Y replicaba el teólogo:
-íHay que cumplir el horario: lo que quede, lo
hará otra vez!
Parece que el Rector hablaba así para poner a
prueba la virtud del alumno. En efecto, le dejó
seguir con sus visitas, tan provechosas para las
almas, varios días a la semana; y don Bosco dio en
ellas pruebas de heroísmo sacerdotal sorprendente.
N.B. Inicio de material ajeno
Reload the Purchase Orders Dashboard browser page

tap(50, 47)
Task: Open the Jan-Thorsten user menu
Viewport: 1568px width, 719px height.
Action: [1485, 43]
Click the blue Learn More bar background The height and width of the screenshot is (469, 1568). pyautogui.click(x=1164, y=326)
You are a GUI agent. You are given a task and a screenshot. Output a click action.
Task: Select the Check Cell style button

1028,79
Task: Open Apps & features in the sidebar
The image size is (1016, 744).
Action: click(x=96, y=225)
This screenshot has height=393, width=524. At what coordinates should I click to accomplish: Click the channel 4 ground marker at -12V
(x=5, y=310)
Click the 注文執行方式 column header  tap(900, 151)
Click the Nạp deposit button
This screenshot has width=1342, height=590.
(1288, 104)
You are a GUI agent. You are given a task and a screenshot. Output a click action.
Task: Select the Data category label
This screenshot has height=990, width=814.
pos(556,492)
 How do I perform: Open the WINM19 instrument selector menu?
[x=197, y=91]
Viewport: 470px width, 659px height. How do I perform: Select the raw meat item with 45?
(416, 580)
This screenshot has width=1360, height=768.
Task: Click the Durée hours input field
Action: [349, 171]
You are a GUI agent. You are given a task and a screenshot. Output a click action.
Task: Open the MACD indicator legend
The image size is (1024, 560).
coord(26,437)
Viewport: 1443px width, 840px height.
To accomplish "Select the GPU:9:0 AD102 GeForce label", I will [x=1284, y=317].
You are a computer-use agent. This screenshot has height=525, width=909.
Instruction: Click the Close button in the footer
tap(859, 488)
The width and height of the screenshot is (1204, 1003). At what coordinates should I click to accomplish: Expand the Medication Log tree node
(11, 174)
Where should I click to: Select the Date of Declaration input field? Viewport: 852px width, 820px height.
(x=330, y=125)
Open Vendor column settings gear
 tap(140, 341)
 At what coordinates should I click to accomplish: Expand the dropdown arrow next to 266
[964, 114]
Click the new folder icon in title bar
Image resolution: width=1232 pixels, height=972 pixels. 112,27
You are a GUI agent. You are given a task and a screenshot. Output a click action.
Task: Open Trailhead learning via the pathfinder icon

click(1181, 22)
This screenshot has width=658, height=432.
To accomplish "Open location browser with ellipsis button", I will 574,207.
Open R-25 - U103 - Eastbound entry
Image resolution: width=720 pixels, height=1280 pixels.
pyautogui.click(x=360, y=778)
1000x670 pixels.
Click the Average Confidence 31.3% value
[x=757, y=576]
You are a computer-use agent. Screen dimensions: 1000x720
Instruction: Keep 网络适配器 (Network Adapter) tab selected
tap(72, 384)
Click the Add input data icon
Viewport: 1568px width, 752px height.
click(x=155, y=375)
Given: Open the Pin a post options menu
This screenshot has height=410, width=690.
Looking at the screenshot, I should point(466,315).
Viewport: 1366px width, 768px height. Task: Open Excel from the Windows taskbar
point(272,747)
Don Bosco no dejó de ir a aquellas enfermerías
donde encontraron los cuidados más afectuosos
muchos de los jóvenes del Oratorio hasta 1874. Ya
desde el principio hasta ((**It2.163**)) 1860,
iba con frecuencia tres o cuatro veces al día,
llamado unas veces y otras, espontáneamente. Hacia
1845 estalló una epidemia de tifus exantemático y
don Bosco siguió asistiendo a aquellos pobrecitos:
se contaminó y conservó sus huellas durante toda
su vida, con no pequeñas molestias, según observó
y le oyó contar don Rúa. Don Sala, que arregló y
amortajó sus despojos, le vio reducido a un estado
que causaba compasión, con unos herpes corridos
por toda su piel, especialmente por la espalda. El
cilicio más áspero no hubiera podido atormentarlo
más horriblemente y quizás como tal se lo dio Dios
para que nadie pudiese conocer su extraordinario
amor a la mortificación y a la penitencia.